La forma del agua

Crítica de Rocío González - Leedor.com

00La última película de Guillermo del Toro cumple con todas las expectativas que sus seguidores teníamos, presentando nuevamente la tensión entre el realismo y la fantasía que caracteriza a su autoría.

La trama es acerca de una joven “princesa sin voz” quien se encuentra en el lugar donde trabaja como personal de limpieza con un ser anfibio-humanoide, con el cual conecta como con ninguna otra persona de su entorno. Este ser mitad hombre, mitad pez es torturado por el gobierno norteamericano para saber si puede ser usado de alguna manera contra los soviéticos. Y es que la película se sitúa en los años ’60, en pleno contexto de la Guerra Fría, como bien lo indican algunos elementos (la sustitución de las imágenes pintadas por la fotografía en las publicidades, el Cadillac como epítome de la sociedad de consumo, la televisión en cada hogar)

Como hiciera con El laberinto del Fauno, el contexto histórico de una guerra es fundamental para construir un relato realista, en el que irrumpe un elemento fantástico. Del Toro propone fábulas, y por lo tanto, los personajes deben ser maniqueos: malos porque sí, por ansias personales, por poder, pero fundamentalmente porque tienen un alma oscura, y por lo tanto persiguen a cualquier personaje que aporte luz. Son estos personajes luminosos quienes no tienen cabida en el realismo, quienes aparecen como solitarios, desconectados de su entorno. En muchos casos son huérfanos, como aquí el personaje de Elisa, interpretado por Sally Hawkins. El mundo fantástico aparece no tanto como una vía de escape de la realidad, sino como la posibilidad de que existe otro mundo distinto, al cual verdaderamente pertenecen.

Así, en el universo Del Toro, hay varios guiños a la dimensión mítica: el personaje de la Sirenita de los hermanos Andersen resuena con fuerza, también el hombre-pez sospechosamente se parece al mejor amigo de Hellboy, Abraham “Abe” Sapien, y se dice de él que era adorado en Sudamérica como una divinidad. El cine que se encuentra bajo la casa de Elisa se llama Orpheum, como el dios del sueño griego. No sólo el agua es un elemento central (que ya se encuentra en otros filmes: El espinazo del diablo, El orfanato) sino que aquí la comida es algo que usan los personajes para agradar, y de allí que surja el nombre de Tántalo: Giles (Richard Jenkins) compra pasteles porque está enamorado del chico que atiende el bar, Elisa hierve huevos con los que alimenta a su enamorado.

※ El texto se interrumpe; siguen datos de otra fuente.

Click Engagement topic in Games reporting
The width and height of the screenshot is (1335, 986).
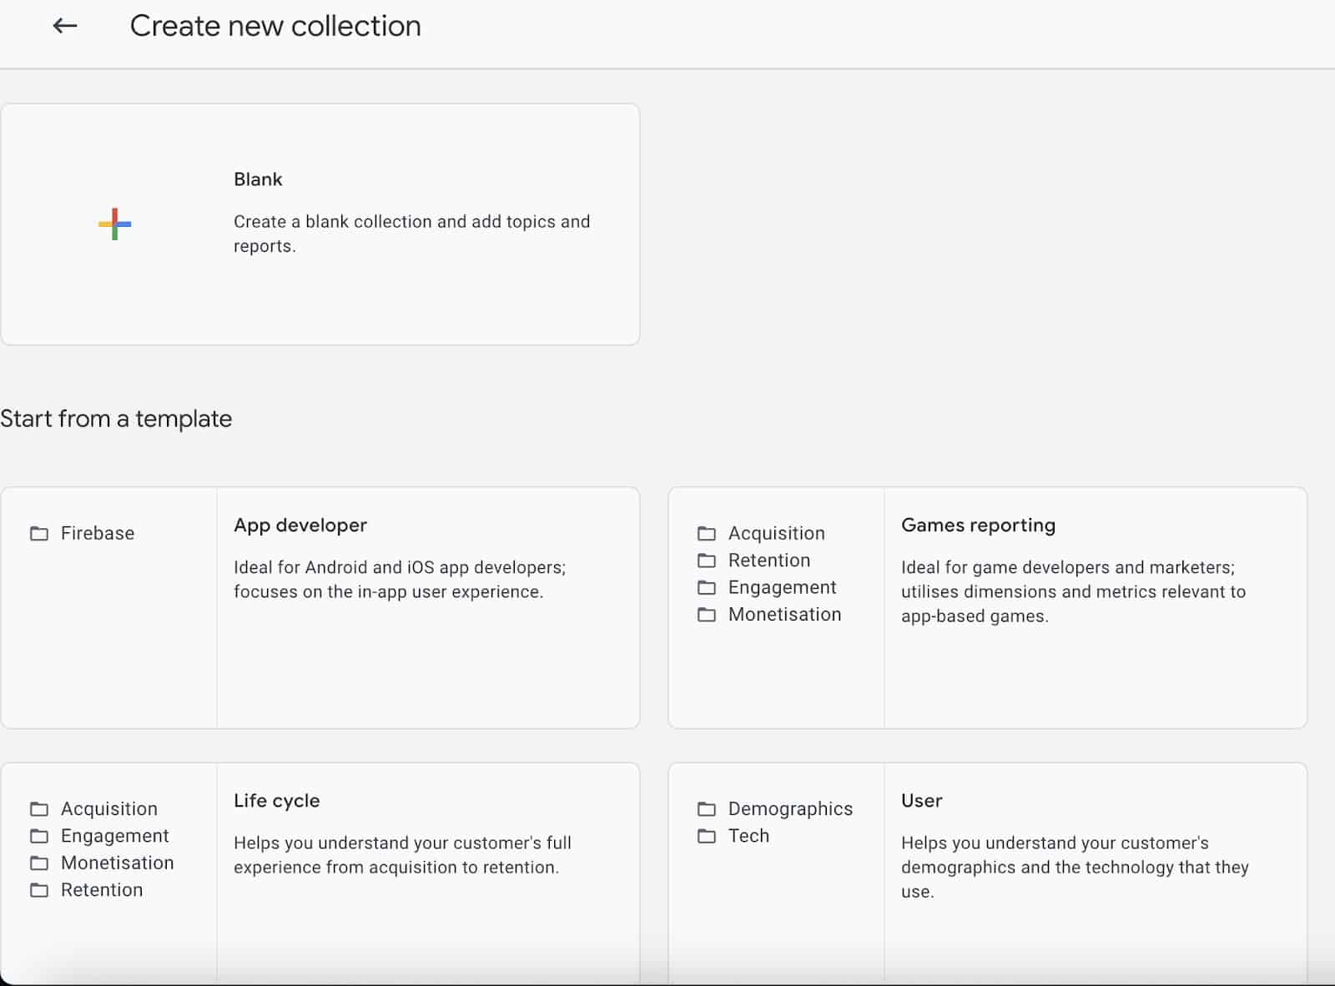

Pero lo más importante de la dimensión mítica es su carácter atemporal: cuando el mundo realista indefectiblemente termina en tragedia, el mundo fantástico propone una irrupción de esa línea temporal lógica que supone la muerte. El mito existe en un no-tiempo, y también en un no-lugar (no es casual que el film se llame la forma del agua, cuando su característica central es ser informe). En ese limbo que propone la fantasía, es que existe la felicidad que los héroes del relato no pueden encontrar en la realidad.